My eyes were well and truly opened to brand manipulation several years ago when I undertook a little freelance work for a delightful local Leeds company called Standtondown, based in the Holbeck area of the city. Delightful in as much as it was run in the old-fashioned and genuine family way. No dysfunctional HR people calling on staff to jump up and down on coloured squares for an hour every Friday, or pushing out copied and pasted CIPD bilge every second day.
They manufactured and delivered, amongst other things, quality beauty products in bulk around the country. Wonderful stuff such as Coconut and Jojoba shampoo, dressing out cream, salon wave pink, stylecare gel and more.
Now what I did learn was, that while many hairdressers were simply decanting the products into the own salon dispensers to use on their customers, others were decanting (and quite legally I might, no arguments here!) the products into bespoke bottles for resale under their own name. Absolutely nothing wrong with that either!
However, the shock was that while "Betty's Hairdressers and Burger Emporium" on a sink estate in Birmingham were charging £1.99 a bottle, "Chez Con Customer" on St John's Wood Road in London, the type of salon with very uncomfortable seats and owned by a very badly-dressed TV hairdressing personality with a fee of £600 to 'personally' look at your hair from 50 metres, was charging £39.50 for the identical 60p's worth of product.
Now, there is absolutely nothing wrong with that, on the basis that if the St John's Wood customer is happy to part with that sort of money (not forgetting the £60 fine for parking their 4x4 tractor on the double yellow lines outside the salon), fair play!

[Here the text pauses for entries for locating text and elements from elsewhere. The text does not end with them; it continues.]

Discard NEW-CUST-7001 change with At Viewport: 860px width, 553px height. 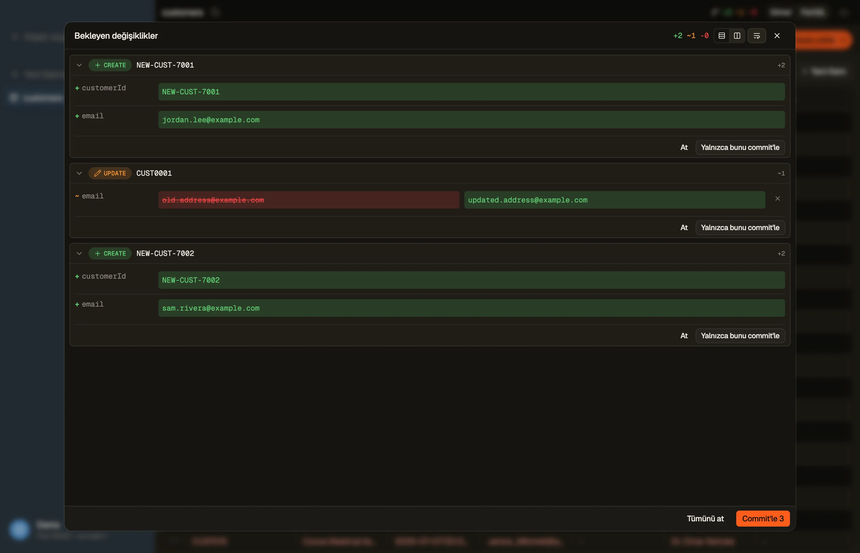pyautogui.click(x=684, y=147)
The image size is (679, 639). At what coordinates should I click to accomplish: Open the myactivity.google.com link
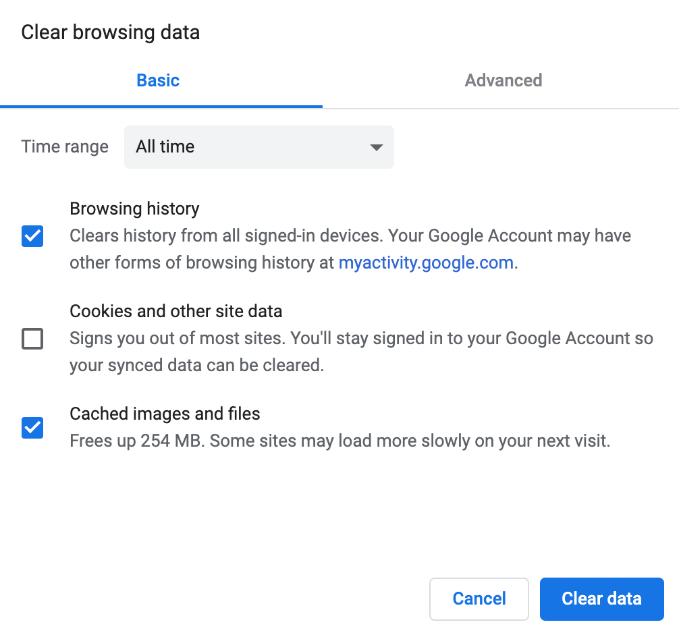(426, 263)
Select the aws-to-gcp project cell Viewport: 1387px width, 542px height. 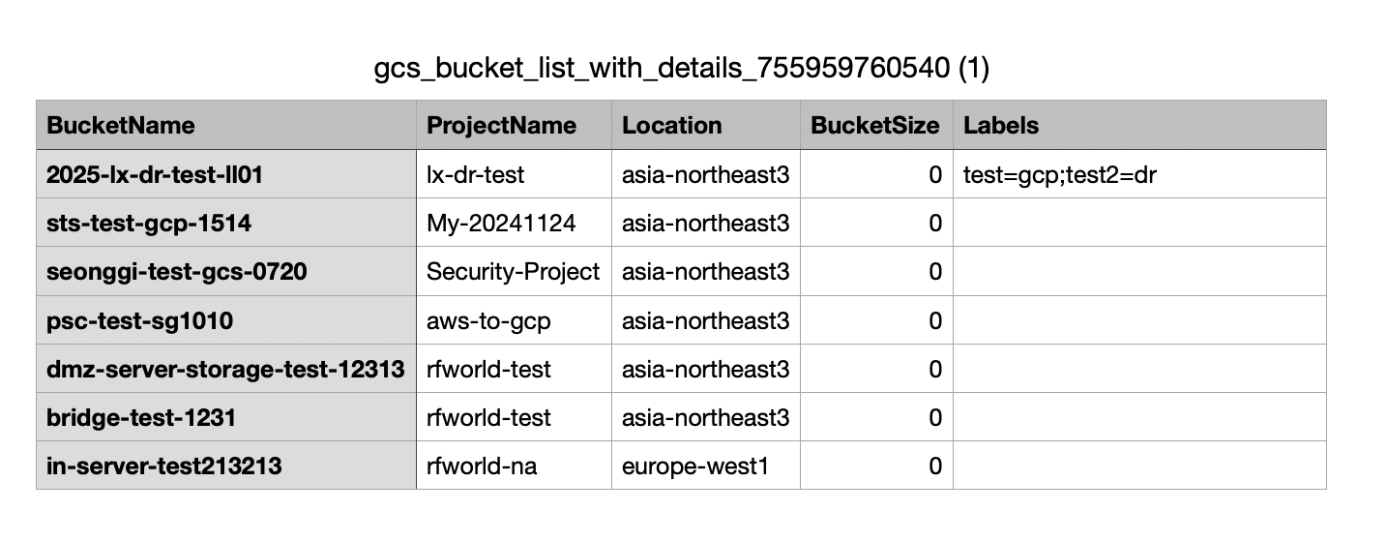514,319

However, the point is that while these are best quality, British-manufactured products, you are NOT getting what you pay for because you have essentially been brand hijacked by the 'posh' hair salon. And yes, they say let the buyer beware, but in this case, they are very high quality products. It's just the morals of "Chez Con Customer" prevent him from coming clean!
Unfortunately, UK buyers are only now becoming a little more price sensitive. Sadly, to a great degree, this is only now happening as a result of the exposure companies are getting on BBC's 'Watchdog' and 'Fake Britain' programmes.
But why should this be the case? Why do people have to wait for these programmes to expose the far eastern sweatshops, the price disparity between game consoles sold in the UK and those sold in America or the fact that consumers in the UK put up with all sorts of guff as to why their purchase would be 30% cheaper if they could purchase them from the American website?
As long as we take the "You get what you pay for attitude", assuming that expensive is best, the importers and sellers will simply continue to rip us off. If you think it's too expensive, put off your purchase. Don't queue up outside the shop for the latest "fruity" must-have but really don't-need gadget or 60p DVD cleverly disguised as a £48 PlayStation game.
If you voted more with your wallet and feet, the sellers would quickly get the message.